**What the task requires**
In the notebook excerpt on aggregating experiment results, which column does the LaTeX table example print?

**Excerpt provided**
────────────────────────────────────────

The table containes single experiment results. Those can be aggregated, e.g. to generate the mean over all seeds. 

In [8]:
result_table_agg = experimenter.get_table().groupby(['dataset']).mean()
result_table_agg

  result_table_agg = experimenter.get_table().groupby(['dataset']).mean()


Unnamed: 0_level_0,ID,cross_validation_splits,seed,train_f1,train_accuracy,test_f1,test_accuracy
dataset,Unnamed: 1_level_1,Unnamed: 2_level_1,Unnamed: 3_level_1,Unnamed: 4_level_1,Unnamed: 5_level_1,Unnamed: 6_level_1,Unnamed: 7_level_1
iris,7.692308,4.846154,6.923077,0.947692,0.947692,0.943077,0.943077
new_data,23.0,3.0,42.0,,,,


### Printing LaTex Table

As `pandas.Dataframe`s can easily be printed as LaTex table, here is an example code for one of the above result columns. 

In [9]:
print(result_table_agg.to_latex(columns=['test_f1'], index_names=['dataset']))

\begin{tabular}{lr}
\toprule
{} &   test\_f1 \\
dataset  &           \\
\midrule
iris     &  0.943077 \\
new\_data &       NaN \\
\bottomrule
\end{tabular}



  print(result_table_agg.to_latex(columns=['test_f1'], index_names=['dataset']))

────────────────────────────────────────

**Record list**
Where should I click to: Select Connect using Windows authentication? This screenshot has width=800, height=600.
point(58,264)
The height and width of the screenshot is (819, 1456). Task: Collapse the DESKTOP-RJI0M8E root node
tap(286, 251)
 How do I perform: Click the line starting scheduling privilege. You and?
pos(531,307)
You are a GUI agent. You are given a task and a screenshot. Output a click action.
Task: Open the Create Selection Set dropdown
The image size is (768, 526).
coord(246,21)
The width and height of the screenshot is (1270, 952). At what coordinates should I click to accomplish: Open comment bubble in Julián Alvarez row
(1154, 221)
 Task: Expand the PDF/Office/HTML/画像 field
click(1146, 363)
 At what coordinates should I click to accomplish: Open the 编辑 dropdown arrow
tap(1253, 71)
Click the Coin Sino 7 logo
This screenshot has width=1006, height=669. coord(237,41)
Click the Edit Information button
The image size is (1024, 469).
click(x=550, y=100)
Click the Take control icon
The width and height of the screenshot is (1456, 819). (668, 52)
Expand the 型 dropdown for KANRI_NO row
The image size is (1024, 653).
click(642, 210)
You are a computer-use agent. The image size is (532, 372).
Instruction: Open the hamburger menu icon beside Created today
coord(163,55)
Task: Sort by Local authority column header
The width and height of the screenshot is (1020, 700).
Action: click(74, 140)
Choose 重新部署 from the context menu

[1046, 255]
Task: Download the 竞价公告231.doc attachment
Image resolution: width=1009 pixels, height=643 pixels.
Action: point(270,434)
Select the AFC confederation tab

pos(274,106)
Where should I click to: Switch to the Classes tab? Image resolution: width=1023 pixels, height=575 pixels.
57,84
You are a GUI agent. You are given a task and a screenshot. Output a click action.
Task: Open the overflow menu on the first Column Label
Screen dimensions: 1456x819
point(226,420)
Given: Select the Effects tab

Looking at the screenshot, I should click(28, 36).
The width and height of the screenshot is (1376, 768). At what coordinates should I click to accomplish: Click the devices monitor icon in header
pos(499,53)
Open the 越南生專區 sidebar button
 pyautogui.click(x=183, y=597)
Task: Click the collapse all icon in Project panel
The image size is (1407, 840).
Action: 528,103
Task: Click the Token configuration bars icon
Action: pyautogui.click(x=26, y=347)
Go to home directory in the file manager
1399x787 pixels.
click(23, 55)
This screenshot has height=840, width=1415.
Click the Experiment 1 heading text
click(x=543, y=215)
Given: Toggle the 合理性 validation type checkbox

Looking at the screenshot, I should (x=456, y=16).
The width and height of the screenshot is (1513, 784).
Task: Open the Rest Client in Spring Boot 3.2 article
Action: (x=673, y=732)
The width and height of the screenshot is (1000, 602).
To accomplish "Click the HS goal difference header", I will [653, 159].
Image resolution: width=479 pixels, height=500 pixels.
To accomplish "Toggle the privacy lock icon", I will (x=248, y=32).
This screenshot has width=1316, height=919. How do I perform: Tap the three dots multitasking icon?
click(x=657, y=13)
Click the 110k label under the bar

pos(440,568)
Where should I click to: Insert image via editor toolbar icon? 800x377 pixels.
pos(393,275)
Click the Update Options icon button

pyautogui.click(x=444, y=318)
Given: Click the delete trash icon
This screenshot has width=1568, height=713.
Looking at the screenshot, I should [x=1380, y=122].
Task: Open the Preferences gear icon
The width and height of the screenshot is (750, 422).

────────────────────────────────────────

**Finished answer**
The test_f1 column.